### Zitierter Text

──────────────────────────────

Ich habe mit einem Kollegen zusammen für unsere Firma eine eigene, webbasierte Visu (Closed Source, nur für Eigenbedarf) mit allem drum und dran (Laufzeit-Umgebung und -Dienste, Projektierungssoftware, spezieller HTML-Editor zum Bilder erstellen, usw.) entwickelt, da kommt ohne weiteres eine erhebliche Entwicklungszeit (mehrere Mannjahre) zusammen, wenn es was ordentliches werden soll. 

Für einen allein "so nebenbei" ist das meines Erachtens einfach eine zu umfangreiche Aufgabe. Aber wenn mehrere Entwickler zusammenarbeiten, dann hat so ein Projekt vielleicht auch mal eine Chance, bis zu einem für professionellen Einsatz verwendbaren Zustand fertigentwickelt zu werden.


Gruß Axel


----------



## Jochen Kühner (8 August 2006)

*So...*

So Antworten:

Kenne #scada nicht...

Webassiertes: Will halt auch kein webbasiertes, dies soll nur ein übungsprojekt sein, wenn ich was passendens finde wo ich mithelfen kann werde ich das tun. Ansonsten werde ich hier noch ein bischen weitermachen, und mich danach an einem qt bassierten zu versuchen... es dient mir hauptsächlich als lernerfahrung, da ich denke das vb nicht die optimale sprache für ein solches system ist (es ermuntert einen halt unsauber zu programmieren, da man alles geschwind zusammenschludern kann) und die geschwindigkeit von vb ist ja auch nicht berauschend (wobei ich glaube, selbst wenn man soviel funktionalität wie in flexible vorhanden ist in ein projekt schafft man sich trotzdem anstrengen muss es soooo langsam zu bekommen...


----------



## afk (8 August 2006)

Jochen Kühner schrieb:


> wenn ich was passendens finde wo ich mithelfen kann werde ich das tun.


Seeba sucht meines Wissens für #SCADA schon länger nach Unterstützung, da ist bestimmt auch VB.net eine Option.

Webbasiert war eine Anforderung an unsere Visu, ist zwar eine feine Sache und IMHO erstrebenswert, aber eben auch erheblich aufwendiger.


Gruß Axel


----------



## Jochen Kühner (8 August 2006)

*#scada*

war grad auf der #scada hompage.

wie ich sehe soll das ein framwork für eine programiiersprache werden, mein zeil ist aber eine designeroberfläche a la protool nich eine schnitstelle zu einer programmiersprache.

──────────────────────────────

### Bereitgestellte Daten
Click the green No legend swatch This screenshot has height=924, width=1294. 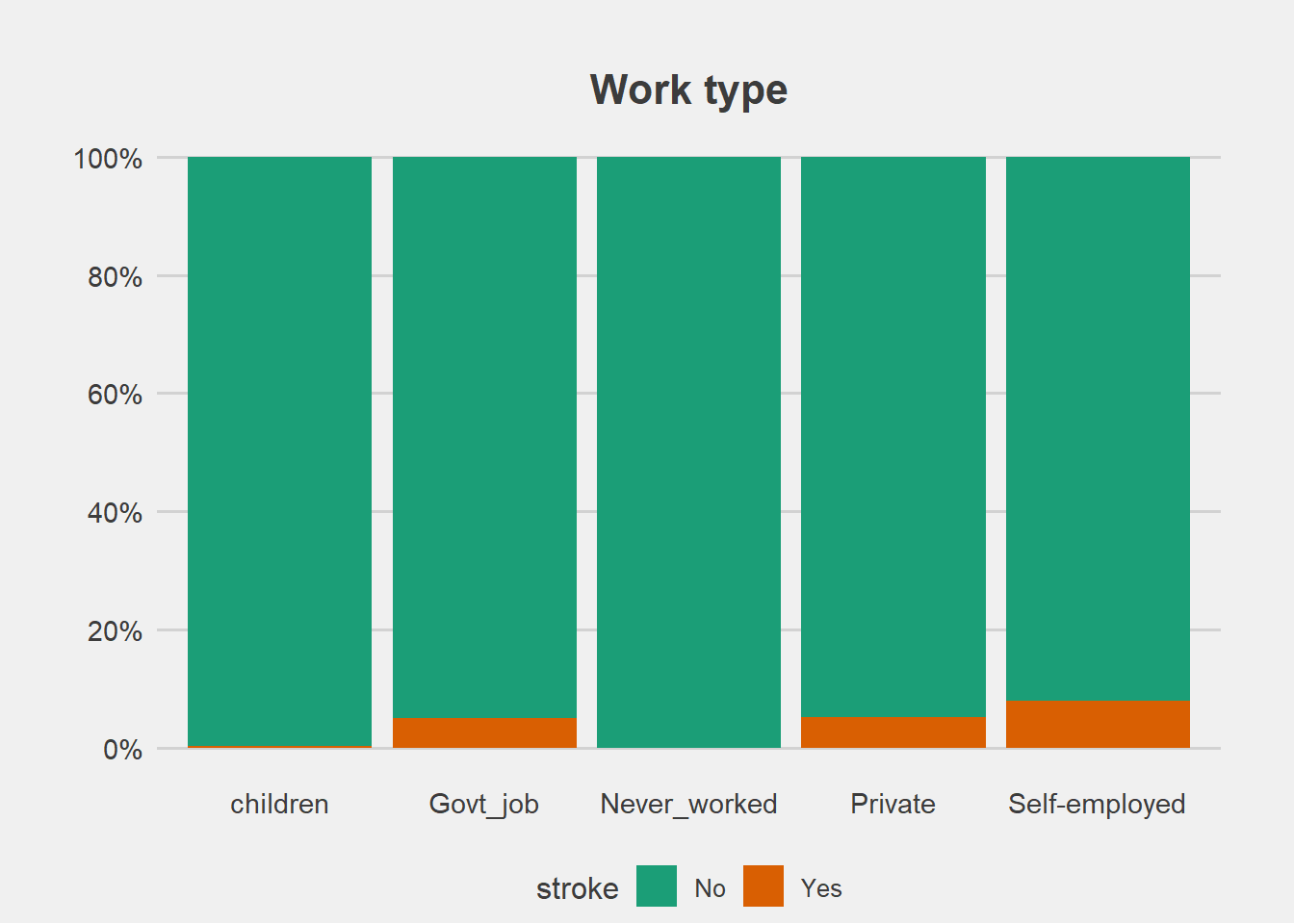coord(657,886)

──────────────────────────────

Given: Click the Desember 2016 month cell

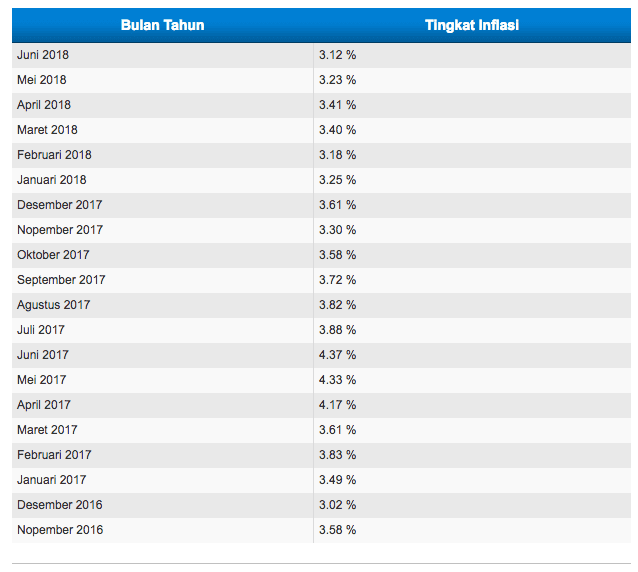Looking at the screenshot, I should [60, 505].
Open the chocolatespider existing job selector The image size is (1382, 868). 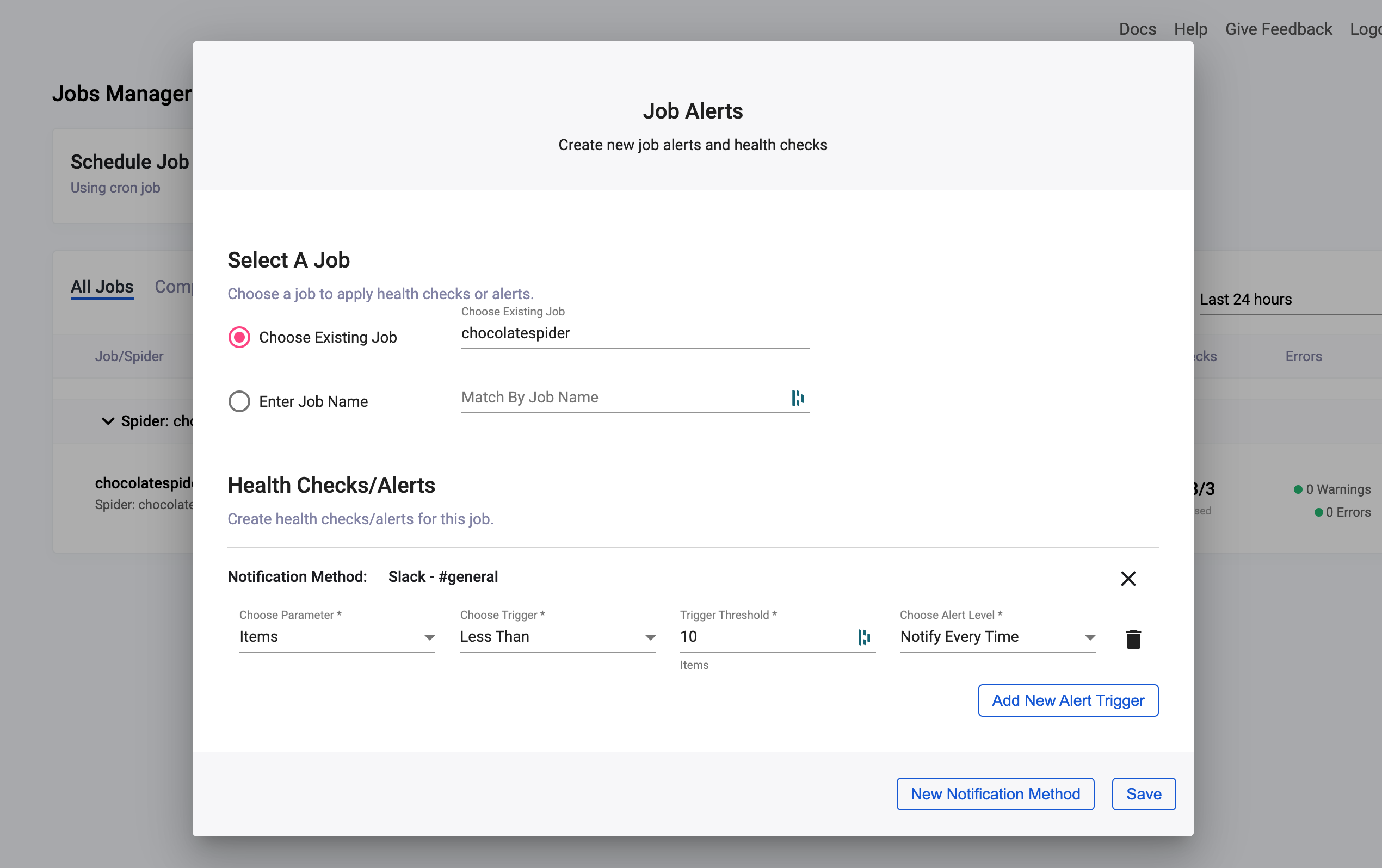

──────────────────────────────

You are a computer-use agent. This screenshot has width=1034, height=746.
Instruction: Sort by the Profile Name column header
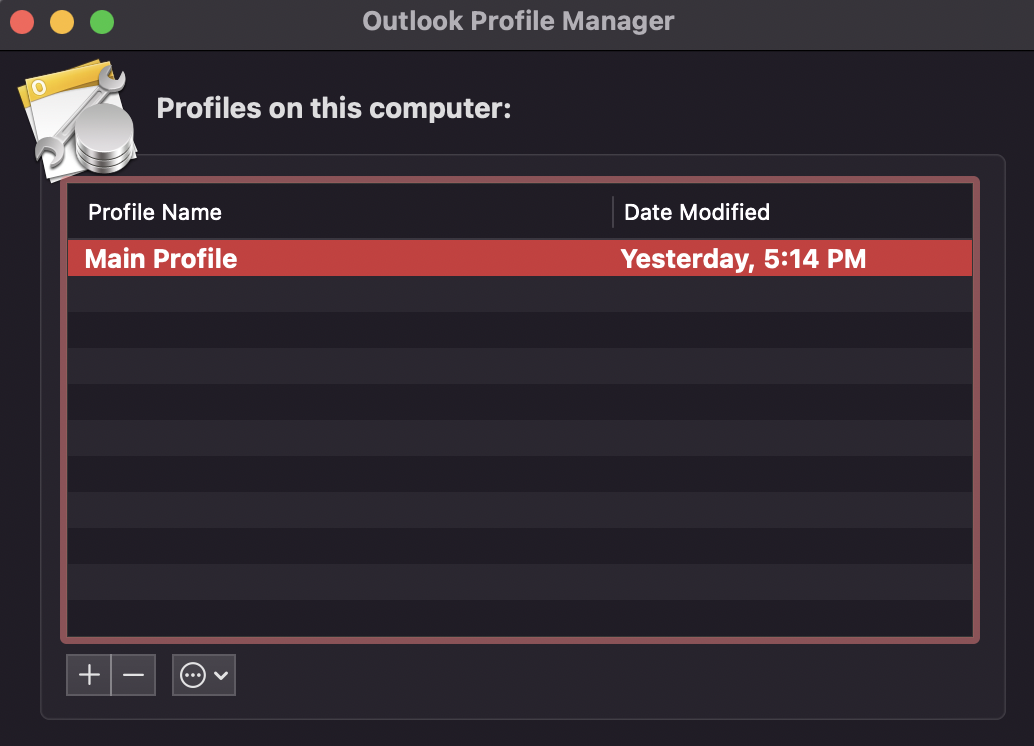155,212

──────────────────────────────

### Schriftliche Aufgabe 1
Ersetze in der Forendiskussion „vb“ durch „Python“ und gib dabei alles von „Kenne #scada nicht...“ bis hinunter zu „langsam zu bekommen...“ wieder.
### Schriftliche Aufgabe 2
Wer sucht laut der Forendiskussion schon länger nach Unterstützung für #SCADA?

### Ergebnis der Aufgabe 1
Kenne #scada nicht...

Webassiertes: Will halt auch kein webbasiertes, dies soll nur ein übungsprojekt sein, wenn ich was passendens finde wo ich mithelfen kann werde ich das tun. Ansonsten werde ich hier noch ein bischen weitermachen, und mich danach an einem qt bassierten zu versuchen... es dient mir hauptsächlich als lernerfahrung, da ich denke das Python nicht die optimale sprache für ein solches system ist (es ermuntert einen halt unsauber zu programmieren, da man alles geschwind zusammenschludern kann) und die geschwindigkeit von Python ist ja auch nicht berauschend (wobei ich glaube, selbst wenn man soviel funktionalität wie in flexible vorhanden ist in ein projekt schafft man sich trotzdem anstrengen muss es soooo langsam zu bekommen...

### Ergebnis der Aufgabe 2
Seeba.